Lily is another story. Shes either growing teeth or horns. She'll smile at you with her twinkling
eyes, and the second you turn away there's smoke flaring out of her nostrils. I don't know what to do to help her. She sleeps all night but during the day she can't catch a wink of sleep for fear that the world might stop spinning if shes not screaming at the top of her lungs. Ella teething was a walk in the park. I didn't know she had a tooth until she bit me, so this is a whole new thing for me.

Its easy to forget that Drew is here because he just sits and smiles and sleeps and smiles some more. I haven't had to do to much dealing with doctors and pharmacies and insurance companies lately because hes been relatively healthy. Hes had a cold for about 2 weeks now and sounds kind of junkie but he can clear it when he coughs, although it comes right back 2 minutes later.
I got a call from the hospital letting us know that they were cancelling their scheduled "home care" visit to give him the Synagis shot since insurance wasn't going to cover it. I told them that our doctors were working on an appeal. They told me that a lot of times insurance automatically rejects the request because not many people go to the trouble of appealing (they must not know me!). So I asked the woman what the process would be for getting the shot without insurance approval, as in paying for it ourselves [and living in a cardboard box out back until we can afford to pay for power again] and she said something to this affect "Oh, you wouldn't want to do that, its really expensive." I was like yeah, I know, like $1000 a shot and he needs six of them, we know. We, with our doctors, just really feel like its important for him to have this to eliminate any risk of RSV. She asks how much he weighs. I said about 18lbs.
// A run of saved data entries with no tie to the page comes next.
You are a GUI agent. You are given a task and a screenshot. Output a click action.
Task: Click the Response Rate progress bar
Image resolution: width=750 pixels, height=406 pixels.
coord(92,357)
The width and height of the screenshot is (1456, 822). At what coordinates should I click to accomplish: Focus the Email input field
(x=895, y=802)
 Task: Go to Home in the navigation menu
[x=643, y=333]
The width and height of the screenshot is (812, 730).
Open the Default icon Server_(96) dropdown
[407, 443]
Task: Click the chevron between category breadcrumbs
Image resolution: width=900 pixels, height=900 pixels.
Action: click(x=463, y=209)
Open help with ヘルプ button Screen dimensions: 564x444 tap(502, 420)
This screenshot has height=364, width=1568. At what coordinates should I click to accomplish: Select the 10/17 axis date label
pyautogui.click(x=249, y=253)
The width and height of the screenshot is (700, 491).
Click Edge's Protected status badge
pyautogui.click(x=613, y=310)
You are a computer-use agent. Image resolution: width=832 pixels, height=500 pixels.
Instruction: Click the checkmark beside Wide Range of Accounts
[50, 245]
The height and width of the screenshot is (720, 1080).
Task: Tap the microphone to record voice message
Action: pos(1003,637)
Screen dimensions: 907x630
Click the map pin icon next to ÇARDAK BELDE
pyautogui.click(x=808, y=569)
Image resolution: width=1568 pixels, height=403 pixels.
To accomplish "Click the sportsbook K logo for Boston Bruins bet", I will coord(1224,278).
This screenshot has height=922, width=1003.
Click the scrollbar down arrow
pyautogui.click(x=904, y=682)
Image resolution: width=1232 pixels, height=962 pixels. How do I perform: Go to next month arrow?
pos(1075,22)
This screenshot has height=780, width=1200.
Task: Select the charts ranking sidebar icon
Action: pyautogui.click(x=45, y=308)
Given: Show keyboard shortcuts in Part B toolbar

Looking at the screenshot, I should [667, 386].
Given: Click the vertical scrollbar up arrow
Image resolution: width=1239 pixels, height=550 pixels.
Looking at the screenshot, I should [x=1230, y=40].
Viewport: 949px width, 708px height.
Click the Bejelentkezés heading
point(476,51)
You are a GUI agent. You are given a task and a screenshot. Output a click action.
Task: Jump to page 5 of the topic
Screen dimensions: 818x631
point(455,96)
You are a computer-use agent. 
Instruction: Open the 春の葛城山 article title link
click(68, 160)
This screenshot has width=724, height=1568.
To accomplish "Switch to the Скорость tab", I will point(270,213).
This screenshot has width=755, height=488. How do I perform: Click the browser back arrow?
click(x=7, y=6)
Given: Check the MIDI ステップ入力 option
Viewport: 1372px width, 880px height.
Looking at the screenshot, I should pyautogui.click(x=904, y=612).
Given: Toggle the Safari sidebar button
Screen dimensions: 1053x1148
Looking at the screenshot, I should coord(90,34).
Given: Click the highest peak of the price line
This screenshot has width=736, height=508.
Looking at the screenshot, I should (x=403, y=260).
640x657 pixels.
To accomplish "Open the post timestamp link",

She said its more like $4700 a shot. HOLY WHAT?! Hopefully the appeal process works. And quickly.

Oh yeah, and I'm 30 now. It happened quietly and quickly. Someone let word out on Facebook on Monday and I got a handful of well wishes, but otherwise I was able to keep it low key. I had a great surprise on Saturday night when Martin invited some of our good friends over and got take-out from one of my favorite Thai restaurants. I drank [way to much] wine as we sat out back around the fire pit and ate smores like they were going out of style. I had a good weekend and a good birthday and hopefully 30 is as good a year as any.